Live animal exports: NZ Government confirms ban from 2023

The Government has confirmed plans to ban live animal exports from 2023 – a move that has already drawn criticism from some in the industry.

But animal rights groups have welcomed the move – SAFE said the ban would mean animals will no longer suffer in countries with lower standards of animal welfare.

This morning, Agriculture Minister Damien O’Connor confirmed the ban would begin in 2023.

“At the heart of our decision is upholding New Zealand’s reputation for high standards of animal welfare,” he said in a statement.

“We must stay ahead of the curve in a world where animal welfare is under increasing scrutiny.”

The ban will fully come into effect in 2023 – the next two years will be a phase-out period.

Live exports have made up roughly 0.2 per cent of all agriculture revenue since 2015 –
O’Connor said the Ministry for Primary Industries has been working on this since 2019.

World Animal Protection NZ executive director Simone Clarke thanked the Government for agreeing to phase out the “abhorrent” live export trade by sea.

“For more than a decade, World Animal Protection has been lobbying governments around the world to end the immoral live export trade,” she said.

“The New Zealand Government’s announcement to phase out live exports in the coming years is a significant moment in our history for animals, one which other governments around the world must now follow, including Australia.”

But the move has not been welcomed by all.

Act’s Primary Industries spokesman Mark Cameron said the ban was a “kick in the guts” to the rural sector.

“This ban won’t improve animal welfare because live exports from New Zealand will be replaced by exports from other countries with lower animal welfare standards.”

The Animal Genetics Trade Association spokesman Dave Hayman said the ban was “morally and practically unjustified”.

The live animal export trade, according to the association, is worth half a billion dollars.

“This is an ill-informed, massively consequential decision for the nation, to earn short-term political brownie points from a few activists.

“There is no morality in removing half a billion dollars from our economy and forcing the early deaths of up to 150,000 animals a year.”

But not everyone is opposed to the new rules.

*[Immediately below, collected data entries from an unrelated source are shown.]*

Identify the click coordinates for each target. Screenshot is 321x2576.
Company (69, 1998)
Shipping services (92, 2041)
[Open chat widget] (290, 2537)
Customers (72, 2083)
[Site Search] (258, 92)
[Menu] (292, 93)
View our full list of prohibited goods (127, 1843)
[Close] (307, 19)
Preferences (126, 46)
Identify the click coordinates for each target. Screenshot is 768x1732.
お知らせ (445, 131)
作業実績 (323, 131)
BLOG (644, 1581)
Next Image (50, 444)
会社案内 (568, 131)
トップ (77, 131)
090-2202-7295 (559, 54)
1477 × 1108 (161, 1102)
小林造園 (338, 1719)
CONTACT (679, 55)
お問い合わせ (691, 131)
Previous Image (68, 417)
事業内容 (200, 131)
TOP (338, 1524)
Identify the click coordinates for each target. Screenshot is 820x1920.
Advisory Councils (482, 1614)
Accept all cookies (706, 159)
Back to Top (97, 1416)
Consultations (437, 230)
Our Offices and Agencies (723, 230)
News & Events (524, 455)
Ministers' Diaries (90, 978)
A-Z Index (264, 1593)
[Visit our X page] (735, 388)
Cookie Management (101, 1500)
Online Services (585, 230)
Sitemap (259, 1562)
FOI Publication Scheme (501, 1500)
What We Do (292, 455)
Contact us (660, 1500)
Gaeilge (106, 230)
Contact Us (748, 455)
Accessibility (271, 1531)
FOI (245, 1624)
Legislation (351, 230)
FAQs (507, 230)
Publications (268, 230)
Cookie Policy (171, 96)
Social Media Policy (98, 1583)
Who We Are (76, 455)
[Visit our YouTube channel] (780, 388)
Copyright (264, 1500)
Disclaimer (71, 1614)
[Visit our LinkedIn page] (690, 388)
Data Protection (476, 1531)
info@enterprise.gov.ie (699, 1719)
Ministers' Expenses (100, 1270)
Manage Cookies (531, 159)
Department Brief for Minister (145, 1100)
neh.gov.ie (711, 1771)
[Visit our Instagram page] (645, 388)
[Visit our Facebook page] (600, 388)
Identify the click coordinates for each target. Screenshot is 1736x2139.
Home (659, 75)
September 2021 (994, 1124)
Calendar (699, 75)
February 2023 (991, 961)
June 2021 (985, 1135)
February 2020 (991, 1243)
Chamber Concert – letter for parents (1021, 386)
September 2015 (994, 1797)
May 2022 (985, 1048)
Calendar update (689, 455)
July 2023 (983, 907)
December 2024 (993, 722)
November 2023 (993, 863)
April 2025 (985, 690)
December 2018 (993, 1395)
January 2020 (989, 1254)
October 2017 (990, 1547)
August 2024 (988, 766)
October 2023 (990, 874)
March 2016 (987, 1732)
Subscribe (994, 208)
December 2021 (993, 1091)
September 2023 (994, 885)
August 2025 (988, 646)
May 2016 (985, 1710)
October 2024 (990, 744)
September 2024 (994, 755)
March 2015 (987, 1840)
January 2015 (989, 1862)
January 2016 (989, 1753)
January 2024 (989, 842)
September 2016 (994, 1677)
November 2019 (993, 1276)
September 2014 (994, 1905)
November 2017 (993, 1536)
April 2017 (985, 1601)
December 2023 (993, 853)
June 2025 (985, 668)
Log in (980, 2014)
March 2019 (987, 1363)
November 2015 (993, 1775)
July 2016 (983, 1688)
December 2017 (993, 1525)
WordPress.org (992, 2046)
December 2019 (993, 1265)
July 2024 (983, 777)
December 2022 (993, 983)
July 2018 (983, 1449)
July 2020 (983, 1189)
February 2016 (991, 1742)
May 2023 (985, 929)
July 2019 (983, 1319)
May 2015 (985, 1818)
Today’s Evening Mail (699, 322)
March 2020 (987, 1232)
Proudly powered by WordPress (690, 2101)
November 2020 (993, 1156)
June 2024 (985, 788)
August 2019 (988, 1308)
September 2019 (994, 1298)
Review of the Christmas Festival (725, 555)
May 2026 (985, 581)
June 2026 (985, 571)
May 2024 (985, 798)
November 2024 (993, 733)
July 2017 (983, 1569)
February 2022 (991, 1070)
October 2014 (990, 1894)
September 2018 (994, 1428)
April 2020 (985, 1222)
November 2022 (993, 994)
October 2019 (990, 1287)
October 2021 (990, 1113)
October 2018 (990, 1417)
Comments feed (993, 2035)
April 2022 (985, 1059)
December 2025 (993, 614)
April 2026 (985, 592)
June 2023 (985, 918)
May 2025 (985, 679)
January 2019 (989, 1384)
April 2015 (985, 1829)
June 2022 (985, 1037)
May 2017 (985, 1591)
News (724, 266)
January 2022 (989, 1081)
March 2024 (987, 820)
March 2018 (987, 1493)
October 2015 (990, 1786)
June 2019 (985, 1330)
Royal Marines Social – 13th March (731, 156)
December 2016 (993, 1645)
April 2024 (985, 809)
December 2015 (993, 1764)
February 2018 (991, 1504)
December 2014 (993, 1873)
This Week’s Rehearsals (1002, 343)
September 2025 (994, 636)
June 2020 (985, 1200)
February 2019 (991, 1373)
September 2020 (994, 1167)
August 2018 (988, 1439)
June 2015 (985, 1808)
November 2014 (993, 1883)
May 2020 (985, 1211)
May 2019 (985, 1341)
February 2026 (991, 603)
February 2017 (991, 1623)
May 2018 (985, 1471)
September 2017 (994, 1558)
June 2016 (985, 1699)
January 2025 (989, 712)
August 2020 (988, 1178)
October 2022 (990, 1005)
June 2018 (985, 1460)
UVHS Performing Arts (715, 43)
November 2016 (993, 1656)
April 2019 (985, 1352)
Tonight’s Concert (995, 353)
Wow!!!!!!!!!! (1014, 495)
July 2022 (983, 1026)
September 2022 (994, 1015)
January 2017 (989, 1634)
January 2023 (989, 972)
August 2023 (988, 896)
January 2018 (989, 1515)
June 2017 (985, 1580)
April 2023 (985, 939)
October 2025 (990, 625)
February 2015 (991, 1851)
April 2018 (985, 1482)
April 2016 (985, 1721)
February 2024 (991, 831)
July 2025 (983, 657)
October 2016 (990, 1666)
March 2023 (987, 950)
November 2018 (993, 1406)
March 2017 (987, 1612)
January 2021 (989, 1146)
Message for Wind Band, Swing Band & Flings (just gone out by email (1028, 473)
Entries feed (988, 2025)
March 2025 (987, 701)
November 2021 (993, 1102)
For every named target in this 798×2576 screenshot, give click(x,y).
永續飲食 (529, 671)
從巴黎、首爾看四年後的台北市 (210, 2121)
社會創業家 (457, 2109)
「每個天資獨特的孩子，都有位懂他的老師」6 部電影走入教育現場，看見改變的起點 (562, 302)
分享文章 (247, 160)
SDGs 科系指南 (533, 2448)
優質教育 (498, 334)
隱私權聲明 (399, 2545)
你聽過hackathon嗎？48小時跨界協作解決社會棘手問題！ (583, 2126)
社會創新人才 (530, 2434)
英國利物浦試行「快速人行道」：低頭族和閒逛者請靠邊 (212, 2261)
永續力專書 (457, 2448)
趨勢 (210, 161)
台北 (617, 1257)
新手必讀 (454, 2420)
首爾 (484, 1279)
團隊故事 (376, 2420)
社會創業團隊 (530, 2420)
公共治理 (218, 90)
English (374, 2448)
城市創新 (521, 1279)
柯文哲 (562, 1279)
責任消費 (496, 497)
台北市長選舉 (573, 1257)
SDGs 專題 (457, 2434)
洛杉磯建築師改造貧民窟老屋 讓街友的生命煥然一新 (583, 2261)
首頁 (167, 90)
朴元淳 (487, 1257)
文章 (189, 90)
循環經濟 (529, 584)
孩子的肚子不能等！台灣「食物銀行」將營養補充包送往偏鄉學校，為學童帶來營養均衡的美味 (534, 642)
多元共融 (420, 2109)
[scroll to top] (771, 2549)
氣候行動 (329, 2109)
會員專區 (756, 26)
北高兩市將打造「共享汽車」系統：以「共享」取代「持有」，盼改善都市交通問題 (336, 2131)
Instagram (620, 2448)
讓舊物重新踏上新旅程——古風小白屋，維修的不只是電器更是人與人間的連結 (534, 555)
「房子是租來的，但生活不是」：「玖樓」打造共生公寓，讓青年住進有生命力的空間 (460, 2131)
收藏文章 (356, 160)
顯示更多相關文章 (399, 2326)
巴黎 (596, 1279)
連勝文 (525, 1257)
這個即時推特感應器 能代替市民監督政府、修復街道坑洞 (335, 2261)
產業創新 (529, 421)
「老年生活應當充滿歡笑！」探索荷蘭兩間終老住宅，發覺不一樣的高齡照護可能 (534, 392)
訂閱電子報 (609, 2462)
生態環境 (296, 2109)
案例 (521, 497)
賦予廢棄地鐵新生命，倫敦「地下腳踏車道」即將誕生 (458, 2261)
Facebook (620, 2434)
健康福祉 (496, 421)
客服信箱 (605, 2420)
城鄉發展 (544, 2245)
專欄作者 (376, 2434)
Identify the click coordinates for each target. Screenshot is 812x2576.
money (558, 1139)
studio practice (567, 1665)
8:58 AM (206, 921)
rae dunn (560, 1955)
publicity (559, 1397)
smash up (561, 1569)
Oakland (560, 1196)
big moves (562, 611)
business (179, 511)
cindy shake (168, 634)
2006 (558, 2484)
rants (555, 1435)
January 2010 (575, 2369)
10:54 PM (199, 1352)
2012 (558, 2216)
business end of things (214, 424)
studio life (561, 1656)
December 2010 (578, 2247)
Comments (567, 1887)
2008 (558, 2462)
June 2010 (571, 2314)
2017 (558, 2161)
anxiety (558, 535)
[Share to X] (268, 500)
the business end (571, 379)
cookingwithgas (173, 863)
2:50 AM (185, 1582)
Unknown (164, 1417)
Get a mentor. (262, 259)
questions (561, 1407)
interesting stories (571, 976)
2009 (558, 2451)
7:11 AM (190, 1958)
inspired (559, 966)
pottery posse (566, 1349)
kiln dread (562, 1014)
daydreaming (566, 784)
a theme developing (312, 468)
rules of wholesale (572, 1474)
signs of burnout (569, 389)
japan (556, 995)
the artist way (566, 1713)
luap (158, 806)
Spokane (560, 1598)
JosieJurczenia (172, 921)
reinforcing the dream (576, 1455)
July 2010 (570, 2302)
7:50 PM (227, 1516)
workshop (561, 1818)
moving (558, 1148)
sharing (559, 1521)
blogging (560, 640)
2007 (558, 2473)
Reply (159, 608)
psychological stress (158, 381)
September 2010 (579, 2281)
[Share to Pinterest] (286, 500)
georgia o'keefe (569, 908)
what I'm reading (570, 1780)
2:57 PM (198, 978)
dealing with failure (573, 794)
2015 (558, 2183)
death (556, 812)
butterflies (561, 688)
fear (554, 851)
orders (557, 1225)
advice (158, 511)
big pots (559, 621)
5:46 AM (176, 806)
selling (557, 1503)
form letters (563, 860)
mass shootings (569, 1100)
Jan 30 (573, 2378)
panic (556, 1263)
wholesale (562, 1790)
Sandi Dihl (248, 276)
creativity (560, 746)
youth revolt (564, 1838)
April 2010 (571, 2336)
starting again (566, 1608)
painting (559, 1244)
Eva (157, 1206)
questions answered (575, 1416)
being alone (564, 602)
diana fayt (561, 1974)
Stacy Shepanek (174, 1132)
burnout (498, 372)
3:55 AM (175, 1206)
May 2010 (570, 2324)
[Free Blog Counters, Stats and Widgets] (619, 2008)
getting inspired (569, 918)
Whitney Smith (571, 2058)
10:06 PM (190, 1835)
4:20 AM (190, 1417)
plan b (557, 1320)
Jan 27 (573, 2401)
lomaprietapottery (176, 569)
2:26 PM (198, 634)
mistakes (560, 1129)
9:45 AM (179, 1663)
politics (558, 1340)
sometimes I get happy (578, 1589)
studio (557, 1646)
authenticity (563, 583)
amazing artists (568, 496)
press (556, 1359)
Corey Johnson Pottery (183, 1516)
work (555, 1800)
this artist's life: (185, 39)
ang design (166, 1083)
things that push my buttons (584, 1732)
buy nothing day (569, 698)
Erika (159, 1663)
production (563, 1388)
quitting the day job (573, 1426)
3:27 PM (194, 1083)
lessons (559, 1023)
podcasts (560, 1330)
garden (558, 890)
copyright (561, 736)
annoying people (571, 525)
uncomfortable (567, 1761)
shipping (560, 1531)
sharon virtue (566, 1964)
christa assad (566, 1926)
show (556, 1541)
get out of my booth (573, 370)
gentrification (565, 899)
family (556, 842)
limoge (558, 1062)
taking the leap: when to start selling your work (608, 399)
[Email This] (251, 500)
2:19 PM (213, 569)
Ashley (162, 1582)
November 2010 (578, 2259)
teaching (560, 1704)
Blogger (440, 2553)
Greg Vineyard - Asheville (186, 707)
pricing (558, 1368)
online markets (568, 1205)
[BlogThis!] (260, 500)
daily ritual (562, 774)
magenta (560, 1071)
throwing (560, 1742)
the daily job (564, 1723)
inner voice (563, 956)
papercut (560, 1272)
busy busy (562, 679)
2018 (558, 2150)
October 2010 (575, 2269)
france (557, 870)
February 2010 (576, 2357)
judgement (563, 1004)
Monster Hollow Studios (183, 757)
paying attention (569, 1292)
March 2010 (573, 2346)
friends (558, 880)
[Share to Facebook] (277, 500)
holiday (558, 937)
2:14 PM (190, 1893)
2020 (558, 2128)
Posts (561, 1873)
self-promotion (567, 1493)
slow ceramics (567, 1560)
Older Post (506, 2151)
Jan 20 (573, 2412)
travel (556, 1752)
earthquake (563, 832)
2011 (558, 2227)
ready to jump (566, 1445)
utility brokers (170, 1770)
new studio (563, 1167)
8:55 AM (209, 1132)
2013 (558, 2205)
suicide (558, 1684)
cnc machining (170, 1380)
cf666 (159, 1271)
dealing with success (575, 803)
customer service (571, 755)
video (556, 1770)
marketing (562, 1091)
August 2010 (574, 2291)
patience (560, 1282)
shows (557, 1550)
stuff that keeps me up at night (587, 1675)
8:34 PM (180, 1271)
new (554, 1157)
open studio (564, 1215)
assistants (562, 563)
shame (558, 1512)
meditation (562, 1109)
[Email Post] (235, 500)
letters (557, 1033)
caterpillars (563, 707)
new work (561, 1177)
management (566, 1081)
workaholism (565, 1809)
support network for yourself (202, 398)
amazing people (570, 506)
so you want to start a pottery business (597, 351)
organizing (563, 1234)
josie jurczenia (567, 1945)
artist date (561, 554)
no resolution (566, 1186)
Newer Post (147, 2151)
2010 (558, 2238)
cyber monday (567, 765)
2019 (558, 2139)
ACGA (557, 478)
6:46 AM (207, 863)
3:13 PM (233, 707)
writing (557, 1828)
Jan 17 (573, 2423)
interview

“It’s a trade whose time has come, it’s a trade we should have got out of years ago,” former head of Animal Welfare for MPI Dr John Hellstrom told TVNZ.

SAFE chief executive Debra Ashton said although she supports the ban, the fact that it will take two years to come into effect is problematic.

“Hundreds of thousands of cows could be exported during that time.”

Last year nearly 110,000 cattle were exported from New Zealand to China – a nearly threefold increase from the year before.

O’Connor said officials had spoken to key trading partners about the decision.

“During the transition period, exporters will meet the extra requirements that we introduced following the independent Heron report, which was carried out after the tragic loss of the Gulf Livestock 1 in September 2020.”

He has asked MPI to provide him with further advice on improvements to animal welfare during the phase-out period.

“I want to thank all of those who took part in the wider review. The Government is committed to high animal welfare standards,” he said.

There have been no livestock exports for slaughter since 2008.